What root is prîrons from? It is given as "entreat" in the following translation :

... For ever, take the guardian god to witness
Our solemn vows, and his paternal care
Entreat
. I will invoke the name of all ...

but I can't seem to find " prîrer " in any online dictionary. I assume it's very antiquated. Does anyone have a better definition (French or English) they can provide?
 
  • Maître Capello

    Mod et ratures
    French – Switzerland
    Please also note that prîrons is only two syllables long, unlike prierons, which would need to be three syllables long in proper versification. The latter would not fit Racine's alexandrine line.
     

    olivier68

    Senior Member
    French Paris France
    De ce que j'ai vu dans ma bibliothèque et sur Internet, jusqu'au moins vers le milieu du XIXe, les éditeurs écrivent "prîrons" (le plus souvent avec l'accent circonflexe, lequel rappelle la chute d'une lettre). Les éditions les plus modernes, pour la plupart, ne s'embêtent pas et rétablissent d'office : "prierons", partant sans doute du principe constaté que l'actuelle prononciation française fait ici de ce "e" un "e muet".
     

    olivier68

    Senior Member
    French Paris France
    Et donc, si Racine fait ce choix, c'est que, peut-être, à l'époque, ce "e" n'était pas muet dans la prononciation. Ce serait amusant de trouver quelques vers de Racine, ou d'autres contemporains, dans lequel il ne l'est pas, avec une prononciation imposée par un alexandrin : nous pri_eeu_rons ? (ou autre verbe analogue, par exemple : avouer).
     

    Bezoard

    Senior Member
    French - France
    La grammaire de Wailly (milieu du XVIIIe siècle) indique clairement que le "e" est muet dans "prierons", mais la syllabe "prie-" est longue. Elle forme quand même une seule syllabe et non deux. Ce serait à vérifier au temps de Racine ou de Corneille (par exemple Othon : Lui-même il nous prîra d'avoir soin de l'Empire, Et sçaura seulement ce qu'il nous plaira dire.)

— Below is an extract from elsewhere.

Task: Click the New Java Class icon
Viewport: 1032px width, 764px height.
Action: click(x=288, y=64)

    C'est cependant probablement pour éviter toute ambiguïté qu'on trouve les formes il prîra, nous prîrons, etc. beaucoup dans les vers jusqu'au XIXe siècle, mais aussi parfois en prose.

    Cependant, contrairement à ce que pense Olivier, la graphie "prieront" dans la pièce Phèdre est fort ancienne et parallèle à la graphie "prîront". On trouve ainsi "prieront" dans ces éditions de 1699 et 1754.

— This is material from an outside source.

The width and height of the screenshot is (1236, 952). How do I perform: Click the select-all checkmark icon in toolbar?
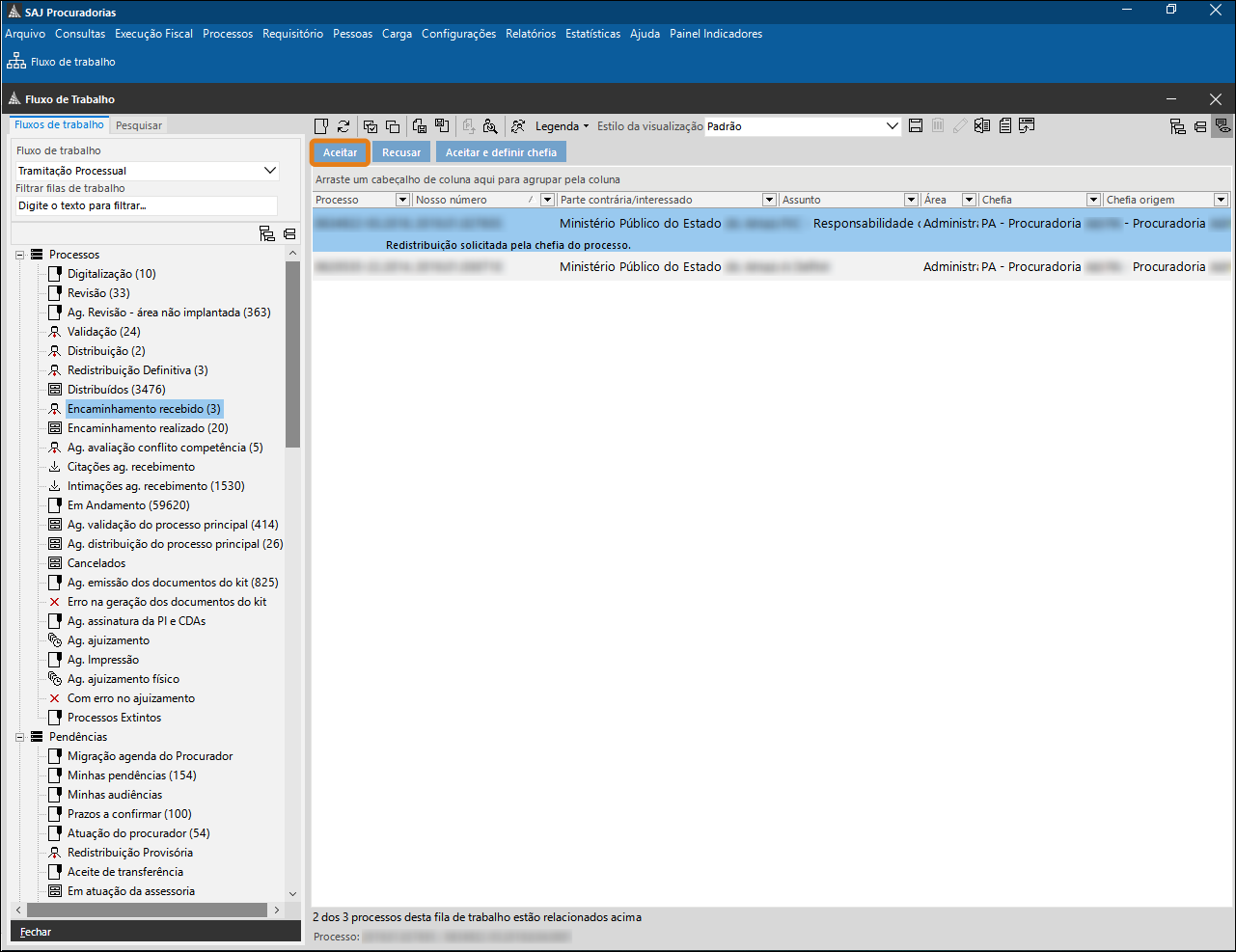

    Du reste, Furetière écrit précisément :
    Enfin cet e presque muet se trouve quelquefois aprés une voyelle & devant une confone , & pour lors il ne fait qu'allonger un peu la voyelle , surtout dans quelques temps formés des infinitifs en er. j'avoueray, je prierois, il faut prononcer presque je prirois, en faisant l'i un peu long, enjouement, il faut allonger l'ou qui precede l'e, & ainsi des autres, mais il faut toujours conserver l'e dans l'écriture, & il sert pour lors à marquer la racine, l'étymologie &c. Au reste cet e presque muet est si insensible dans la prononciation qu'il n'est point compté dans les vers. Ainsi prierons ne fait que deux syllabes dans ces vers de M. Racine, Et nous le prierons tous de nous servir de père.